DATA EXTRACTS section start

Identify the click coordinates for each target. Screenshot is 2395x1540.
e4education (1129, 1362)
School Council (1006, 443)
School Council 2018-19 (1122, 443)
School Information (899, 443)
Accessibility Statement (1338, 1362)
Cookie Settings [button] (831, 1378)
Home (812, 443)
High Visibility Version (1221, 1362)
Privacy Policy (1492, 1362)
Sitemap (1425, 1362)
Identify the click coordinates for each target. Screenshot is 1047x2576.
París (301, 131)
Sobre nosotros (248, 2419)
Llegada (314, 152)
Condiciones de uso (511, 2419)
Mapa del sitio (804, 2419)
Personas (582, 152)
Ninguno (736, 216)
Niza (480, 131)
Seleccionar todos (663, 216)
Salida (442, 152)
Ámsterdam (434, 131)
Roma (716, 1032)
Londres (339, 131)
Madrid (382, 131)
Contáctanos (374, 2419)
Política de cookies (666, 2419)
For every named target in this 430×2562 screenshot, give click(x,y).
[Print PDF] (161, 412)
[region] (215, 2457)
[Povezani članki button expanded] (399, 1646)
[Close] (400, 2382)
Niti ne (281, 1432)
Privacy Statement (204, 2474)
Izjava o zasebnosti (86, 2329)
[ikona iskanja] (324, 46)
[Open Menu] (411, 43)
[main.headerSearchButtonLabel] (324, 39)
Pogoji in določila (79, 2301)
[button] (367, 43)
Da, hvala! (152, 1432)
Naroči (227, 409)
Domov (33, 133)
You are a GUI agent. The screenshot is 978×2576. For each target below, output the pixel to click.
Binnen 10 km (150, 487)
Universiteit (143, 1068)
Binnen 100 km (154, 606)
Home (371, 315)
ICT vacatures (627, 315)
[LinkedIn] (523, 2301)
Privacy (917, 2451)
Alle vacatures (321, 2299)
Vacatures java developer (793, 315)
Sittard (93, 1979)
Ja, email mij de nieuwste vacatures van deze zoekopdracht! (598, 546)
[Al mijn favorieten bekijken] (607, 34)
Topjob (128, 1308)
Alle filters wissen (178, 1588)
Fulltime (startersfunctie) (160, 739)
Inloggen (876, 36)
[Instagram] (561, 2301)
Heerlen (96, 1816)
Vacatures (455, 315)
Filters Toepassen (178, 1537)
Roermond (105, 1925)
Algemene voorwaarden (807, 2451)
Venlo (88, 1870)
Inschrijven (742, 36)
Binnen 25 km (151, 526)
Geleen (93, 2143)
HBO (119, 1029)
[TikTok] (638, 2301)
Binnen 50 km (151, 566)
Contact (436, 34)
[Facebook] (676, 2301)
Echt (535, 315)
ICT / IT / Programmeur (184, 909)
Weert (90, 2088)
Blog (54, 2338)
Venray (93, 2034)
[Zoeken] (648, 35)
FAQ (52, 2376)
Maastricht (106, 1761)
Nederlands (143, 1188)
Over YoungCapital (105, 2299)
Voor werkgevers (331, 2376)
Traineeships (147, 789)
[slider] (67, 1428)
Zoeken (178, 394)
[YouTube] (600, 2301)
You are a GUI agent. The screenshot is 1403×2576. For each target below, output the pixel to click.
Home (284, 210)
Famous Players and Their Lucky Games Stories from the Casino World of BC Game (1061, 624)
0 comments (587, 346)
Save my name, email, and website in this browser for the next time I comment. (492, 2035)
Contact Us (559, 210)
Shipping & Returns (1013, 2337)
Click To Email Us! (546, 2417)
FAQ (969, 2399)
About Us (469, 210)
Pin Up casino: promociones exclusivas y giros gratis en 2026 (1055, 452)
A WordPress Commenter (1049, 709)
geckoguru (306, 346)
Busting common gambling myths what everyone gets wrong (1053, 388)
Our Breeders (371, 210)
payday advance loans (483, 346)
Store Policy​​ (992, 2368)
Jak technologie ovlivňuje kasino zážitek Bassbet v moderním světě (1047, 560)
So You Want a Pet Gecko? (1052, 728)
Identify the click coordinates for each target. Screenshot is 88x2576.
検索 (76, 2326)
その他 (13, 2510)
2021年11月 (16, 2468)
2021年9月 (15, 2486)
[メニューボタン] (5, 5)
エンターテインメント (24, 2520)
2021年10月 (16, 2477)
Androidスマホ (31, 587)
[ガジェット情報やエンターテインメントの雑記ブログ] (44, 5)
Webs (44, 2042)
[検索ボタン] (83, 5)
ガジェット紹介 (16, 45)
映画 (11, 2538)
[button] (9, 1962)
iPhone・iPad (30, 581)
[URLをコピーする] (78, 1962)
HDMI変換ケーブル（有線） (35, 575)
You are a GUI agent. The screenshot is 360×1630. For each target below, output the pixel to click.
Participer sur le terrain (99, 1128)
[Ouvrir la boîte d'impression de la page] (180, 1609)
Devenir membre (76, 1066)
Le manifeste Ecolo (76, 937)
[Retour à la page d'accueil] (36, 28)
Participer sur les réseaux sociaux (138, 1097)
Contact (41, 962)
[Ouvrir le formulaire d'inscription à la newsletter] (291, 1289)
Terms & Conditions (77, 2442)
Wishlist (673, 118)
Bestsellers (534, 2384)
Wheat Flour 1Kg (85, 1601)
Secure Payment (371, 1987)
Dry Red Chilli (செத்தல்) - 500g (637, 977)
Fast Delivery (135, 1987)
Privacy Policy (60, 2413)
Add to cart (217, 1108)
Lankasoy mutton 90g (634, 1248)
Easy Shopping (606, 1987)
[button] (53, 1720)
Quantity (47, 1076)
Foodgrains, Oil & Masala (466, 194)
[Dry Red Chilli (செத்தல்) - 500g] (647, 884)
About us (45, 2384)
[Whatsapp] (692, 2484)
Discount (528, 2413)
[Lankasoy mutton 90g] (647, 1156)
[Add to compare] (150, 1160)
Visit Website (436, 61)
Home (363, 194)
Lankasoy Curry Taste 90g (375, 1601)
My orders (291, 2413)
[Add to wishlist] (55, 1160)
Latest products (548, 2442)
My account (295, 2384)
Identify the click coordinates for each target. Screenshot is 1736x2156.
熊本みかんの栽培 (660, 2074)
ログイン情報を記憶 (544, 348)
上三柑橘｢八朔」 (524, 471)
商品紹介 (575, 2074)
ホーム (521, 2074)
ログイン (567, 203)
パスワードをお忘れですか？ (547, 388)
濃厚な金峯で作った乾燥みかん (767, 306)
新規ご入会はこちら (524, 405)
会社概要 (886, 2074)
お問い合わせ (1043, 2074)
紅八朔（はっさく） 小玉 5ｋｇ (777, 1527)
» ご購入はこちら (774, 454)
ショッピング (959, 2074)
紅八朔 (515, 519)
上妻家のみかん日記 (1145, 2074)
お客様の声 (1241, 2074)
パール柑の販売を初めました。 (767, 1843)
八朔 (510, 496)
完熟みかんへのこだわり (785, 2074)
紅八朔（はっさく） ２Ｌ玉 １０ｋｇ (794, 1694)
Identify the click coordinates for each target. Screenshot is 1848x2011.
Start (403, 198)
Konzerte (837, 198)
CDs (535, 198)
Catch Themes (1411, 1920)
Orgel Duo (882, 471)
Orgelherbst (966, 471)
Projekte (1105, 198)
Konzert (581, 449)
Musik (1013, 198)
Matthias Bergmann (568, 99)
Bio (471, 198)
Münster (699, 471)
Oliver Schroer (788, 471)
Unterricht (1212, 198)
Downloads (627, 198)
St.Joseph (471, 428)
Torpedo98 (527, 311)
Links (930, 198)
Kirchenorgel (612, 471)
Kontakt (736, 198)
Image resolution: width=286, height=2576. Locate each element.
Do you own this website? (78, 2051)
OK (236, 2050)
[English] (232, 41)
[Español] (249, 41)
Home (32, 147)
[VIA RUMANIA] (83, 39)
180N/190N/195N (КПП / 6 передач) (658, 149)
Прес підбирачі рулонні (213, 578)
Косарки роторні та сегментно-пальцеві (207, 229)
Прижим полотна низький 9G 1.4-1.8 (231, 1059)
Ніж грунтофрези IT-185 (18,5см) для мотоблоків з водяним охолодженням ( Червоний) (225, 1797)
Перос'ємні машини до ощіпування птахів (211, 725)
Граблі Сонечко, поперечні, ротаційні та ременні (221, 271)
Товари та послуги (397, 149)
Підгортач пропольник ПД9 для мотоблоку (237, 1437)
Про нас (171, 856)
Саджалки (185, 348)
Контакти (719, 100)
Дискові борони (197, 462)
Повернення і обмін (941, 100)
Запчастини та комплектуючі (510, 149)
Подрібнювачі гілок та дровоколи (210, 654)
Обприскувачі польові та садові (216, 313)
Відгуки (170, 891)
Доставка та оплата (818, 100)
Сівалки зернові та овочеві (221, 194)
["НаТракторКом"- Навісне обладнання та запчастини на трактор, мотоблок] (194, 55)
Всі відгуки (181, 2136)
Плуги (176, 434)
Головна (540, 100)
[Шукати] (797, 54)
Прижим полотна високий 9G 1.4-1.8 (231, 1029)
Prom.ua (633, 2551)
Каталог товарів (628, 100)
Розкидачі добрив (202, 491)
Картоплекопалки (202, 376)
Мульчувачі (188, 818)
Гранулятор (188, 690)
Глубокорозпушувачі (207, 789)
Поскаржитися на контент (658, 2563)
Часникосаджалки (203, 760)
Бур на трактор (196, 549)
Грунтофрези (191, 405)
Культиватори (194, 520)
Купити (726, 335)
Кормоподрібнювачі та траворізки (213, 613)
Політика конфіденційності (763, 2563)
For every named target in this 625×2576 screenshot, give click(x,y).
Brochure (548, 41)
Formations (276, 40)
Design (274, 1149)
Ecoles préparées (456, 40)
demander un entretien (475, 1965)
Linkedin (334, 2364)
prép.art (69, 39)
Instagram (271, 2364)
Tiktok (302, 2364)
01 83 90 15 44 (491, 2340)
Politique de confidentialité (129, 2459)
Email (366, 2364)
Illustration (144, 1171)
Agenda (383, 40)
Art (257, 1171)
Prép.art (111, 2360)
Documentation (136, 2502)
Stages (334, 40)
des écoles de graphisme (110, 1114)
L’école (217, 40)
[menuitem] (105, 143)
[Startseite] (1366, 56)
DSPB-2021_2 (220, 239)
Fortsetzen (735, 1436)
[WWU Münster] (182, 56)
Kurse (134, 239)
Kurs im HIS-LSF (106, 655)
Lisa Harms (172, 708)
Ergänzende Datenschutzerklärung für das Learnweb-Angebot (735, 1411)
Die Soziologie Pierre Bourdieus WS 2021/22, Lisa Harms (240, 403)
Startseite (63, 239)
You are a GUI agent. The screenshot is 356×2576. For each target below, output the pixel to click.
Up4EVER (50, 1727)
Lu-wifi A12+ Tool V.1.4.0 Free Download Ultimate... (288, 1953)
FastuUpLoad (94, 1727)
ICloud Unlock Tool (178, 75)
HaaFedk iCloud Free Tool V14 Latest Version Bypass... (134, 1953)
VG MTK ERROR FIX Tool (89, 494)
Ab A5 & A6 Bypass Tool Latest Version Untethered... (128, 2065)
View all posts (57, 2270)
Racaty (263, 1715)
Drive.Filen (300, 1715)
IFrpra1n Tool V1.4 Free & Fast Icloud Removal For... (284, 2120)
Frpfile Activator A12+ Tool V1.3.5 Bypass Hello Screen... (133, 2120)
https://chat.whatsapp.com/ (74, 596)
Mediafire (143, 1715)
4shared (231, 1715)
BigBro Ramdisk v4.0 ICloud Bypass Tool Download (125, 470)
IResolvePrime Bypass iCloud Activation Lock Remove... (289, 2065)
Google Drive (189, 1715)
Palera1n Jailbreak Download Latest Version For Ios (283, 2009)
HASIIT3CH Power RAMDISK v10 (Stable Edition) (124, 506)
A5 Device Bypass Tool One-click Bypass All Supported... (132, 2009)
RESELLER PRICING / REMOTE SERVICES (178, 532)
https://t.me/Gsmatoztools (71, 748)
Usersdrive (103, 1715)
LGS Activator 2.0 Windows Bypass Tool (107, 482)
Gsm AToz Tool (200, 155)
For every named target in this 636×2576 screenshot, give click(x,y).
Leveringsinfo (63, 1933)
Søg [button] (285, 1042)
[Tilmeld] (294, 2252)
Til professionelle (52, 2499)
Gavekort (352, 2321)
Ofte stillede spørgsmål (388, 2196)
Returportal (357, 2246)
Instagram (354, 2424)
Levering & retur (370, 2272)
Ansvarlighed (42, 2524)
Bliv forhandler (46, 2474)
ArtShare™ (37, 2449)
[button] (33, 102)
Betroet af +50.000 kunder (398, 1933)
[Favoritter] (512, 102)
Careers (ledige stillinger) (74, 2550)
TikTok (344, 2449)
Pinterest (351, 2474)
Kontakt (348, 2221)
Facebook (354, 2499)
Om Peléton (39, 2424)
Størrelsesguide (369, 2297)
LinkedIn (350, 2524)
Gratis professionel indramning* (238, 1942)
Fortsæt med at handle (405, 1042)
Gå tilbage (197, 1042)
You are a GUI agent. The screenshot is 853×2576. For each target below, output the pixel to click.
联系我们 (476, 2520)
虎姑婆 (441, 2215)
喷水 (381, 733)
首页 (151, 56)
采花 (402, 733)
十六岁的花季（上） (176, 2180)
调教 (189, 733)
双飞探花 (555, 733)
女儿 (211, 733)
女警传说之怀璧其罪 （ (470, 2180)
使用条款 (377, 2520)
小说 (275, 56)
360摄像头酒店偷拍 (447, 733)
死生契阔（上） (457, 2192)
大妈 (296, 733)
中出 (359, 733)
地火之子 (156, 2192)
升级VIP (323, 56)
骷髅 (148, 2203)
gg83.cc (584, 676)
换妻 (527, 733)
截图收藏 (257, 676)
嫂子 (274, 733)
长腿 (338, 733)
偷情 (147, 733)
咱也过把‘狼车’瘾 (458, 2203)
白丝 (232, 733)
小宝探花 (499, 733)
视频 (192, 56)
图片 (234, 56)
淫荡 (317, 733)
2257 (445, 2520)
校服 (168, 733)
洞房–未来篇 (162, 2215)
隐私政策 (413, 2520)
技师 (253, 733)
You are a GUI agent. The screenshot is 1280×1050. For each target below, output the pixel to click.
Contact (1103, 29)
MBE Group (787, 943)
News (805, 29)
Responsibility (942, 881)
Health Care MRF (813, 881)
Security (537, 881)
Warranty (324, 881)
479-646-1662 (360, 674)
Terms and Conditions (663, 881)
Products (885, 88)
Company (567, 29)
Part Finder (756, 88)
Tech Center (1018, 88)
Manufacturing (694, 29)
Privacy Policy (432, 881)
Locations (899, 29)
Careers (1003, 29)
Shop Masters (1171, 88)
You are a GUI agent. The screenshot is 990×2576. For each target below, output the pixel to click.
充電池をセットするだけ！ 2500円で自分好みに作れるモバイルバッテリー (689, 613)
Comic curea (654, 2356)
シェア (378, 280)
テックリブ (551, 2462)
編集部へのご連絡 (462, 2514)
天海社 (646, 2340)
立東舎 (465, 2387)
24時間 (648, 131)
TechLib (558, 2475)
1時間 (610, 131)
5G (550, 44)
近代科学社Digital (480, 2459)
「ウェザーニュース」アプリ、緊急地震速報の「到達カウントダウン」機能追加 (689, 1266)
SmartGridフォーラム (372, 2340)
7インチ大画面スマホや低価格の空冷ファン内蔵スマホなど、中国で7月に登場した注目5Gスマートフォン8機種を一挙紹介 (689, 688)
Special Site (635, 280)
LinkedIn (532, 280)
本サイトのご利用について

DATA EXTRACTS section end

- [AIM OF THE TASK]
Using the entries above, repeat only the lines from the one containing "Глубокорозпушувачі (207, 789)" through the one containing "BigBro Ramdisk v4.0", end lines included.

- [RESULT FOR THIS EXERCISE]
Глубокорозпушувачі (207, 789)
Поскаржитися на контент (658, 2563)
Часникосаджалки (203, 760)
Бур на трактор (196, 549)
Грунтофрези (191, 405)
Культиватори (194, 520)
Купити (726, 335)
Кормоподрібнювачі та траворізки (213, 613)
Політика конфіденційності (763, 2563)
For every named target in this 625×2576 screenshot, give click(x,y).
Brochure (548, 41)
Formations (276, 40)
Design (274, 1149)
Ecoles préparées (456, 40)
demander un entretien (475, 1965)
Linkedin (334, 2364)
prép.art (69, 39)
Instagram (271, 2364)
Tiktok (302, 2364)
01 83 90 15 44 (491, 2340)
Politique de confidentialité (129, 2459)
Email (366, 2364)
Illustration (144, 1171)
Agenda (383, 40)
Art (257, 1171)
Prép.art (111, 2360)
Documentation (136, 2502)
Stages (334, 40)
des écoles de graphisme (110, 1114)
L’école (217, 40)
[menuitem] (105, 143)
[Startseite] (1366, 56)
DSPB-2021_2 (220, 239)
Fortsetzen (735, 1436)
[WWU Münster] (182, 56)
Kurse (134, 239)
Kurs im HIS-LSF (106, 655)
Lisa Harms (172, 708)
Ergänzende Datenschutzerklärung für das Learnweb-Angebot (735, 1411)
Die Soziologie Pierre Bourdieus WS 2021/22, Lisa Harms (240, 403)
Startseite (63, 239)
You are a GUI agent. The screenshot is 356×2576. For each target below, output the pixel to click.
Up4EVER (50, 1727)
Lu-wifi A12+ Tool V.1.4.0 Free Download Ultimate... (288, 1953)
FastuUpLoad (94, 1727)
ICloud Unlock Tool (178, 75)
HaaFedk iCloud Free Tool V14 Latest Version Bypass... (134, 1953)
VG MTK ERROR FIX Tool (89, 494)
Ab A5 & A6 Bypass Tool Latest Version Untethered... (128, 2065)
View all posts (57, 2270)
Racaty (263, 1715)
Drive.Filen (300, 1715)
IFrpra1n Tool V1.4 Free & Fast Icloud Removal For... (284, 2120)
Frpfile Activator A12+ Tool V1.3.5 Bypass Hello Screen... (133, 2120)
https://chat.whatsapp.com/ (74, 596)
Mediafire (143, 1715)
4shared (231, 1715)
BigBro Ramdisk v4.0 ICloud Bypass Tool Download (125, 470)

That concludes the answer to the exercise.